In 1999, Q magazine included it in their list of The Best Gothic Albums of All Time, writing that, "[Black Sabbath] stamped their bombastic and doom-laden imprint on British rock forever."

In 1999, Vibe included it on their list of 100 Essential Albums of the 20th Century.

In 2006, the album was ranked number 6 on Guitar World magazine's list of The Greatest 100 Guitar Albums of All Time.

In 2010, "_Paranoid_" was covered as part of the Classic Albums documentary series, which examines albums "considered the best or most distinctive of a well known band or musician or that exemplify a stage in the history of music".

In 2017, Rolling Stone considered it the greatest metal album ever."

Your commentary on any and every aspect of the album and especially any memories reawakened as a result of the poll is welcomed.


----------



## Guest (Jul 11, 2018)

"War Pigs" -






"Paranoid" -






"Planet Caravan" -






"Iron Man"






"Electric Funeral" -






"Hand of Doom" -






"Rat Salad" -






"Fairies Wear Boots" -


----------



## Guest (Jul 11, 2018)

Only four? Bummer.

Knocked me out when it was released. Haven't listened to it since yesterday. The album shed more of the bluesy elements found on their debut as they honed the new genre of rock that they created (in the main by Iommi).


----------



## elgar's ghost (Aug 8, 2010)

Great album - _Rat Salad_ is the only track I find skippable.


----------



## Guest (Jul 11, 2018)

We all know where we were that time we first heard Planet Caravan. :lol:


----------



## elgar's ghost (Aug 8, 2010)

dogen said:


> We all know where we were that time we first heard Planet Caravan. :lol:


It shocked me a bit. _Paranoid_ was only the second Sabbath album I heard, the first being _Sabbath Bloody Sabbath_ where I assumed the acoustic instrumental _Fluff_ would be a one-off change of pace. Despite the groovy title I thought _Planet Caravan_ would be a sledgehammer job like the two tracks on side one before it. Great song for potheads (allegedly).


----------



## Guest (Jul 12, 2018)

dogen said:


> We all know where we were that time we first heard Planet Caravan. :lol:





elgars ghost said:


> It shocked me a bit. _Paranoid_ was only the second Sabbath album I heard, the first being _Sabbath Bloody Sabbath_ where I assumed the acoustic instrumental _Fluff_ would be a one-off change of pace. Despite the groovy title I thought _Planet Caravan_ would be a sledgehammer job like the two tracks on side one before it. Great song for potheads (allegedly).

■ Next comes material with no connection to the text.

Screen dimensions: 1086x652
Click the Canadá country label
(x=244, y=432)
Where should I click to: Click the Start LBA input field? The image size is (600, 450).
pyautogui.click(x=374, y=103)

Just adding this additional note from the Wikipedia article about the album itself -

"Planet Caravan" was an unusually quiet song which showcased that the band was capable of more than bone crushing guitar riffs. Iommi admitted that the band had doubts about the mellow number, telling Classic Albums, "It was almost one of those 'Should we do this?'" with Butler adding, "We just came up with that in the studio and it was really laid back so and we didn't want to come out with the usual love crap. So it was about floating through the universe with your loved one, instead of 'Let's go down to the pub and have some chips', or whatever ... Just taking a spaceship out into the stars and having the ultimate romantic weekend."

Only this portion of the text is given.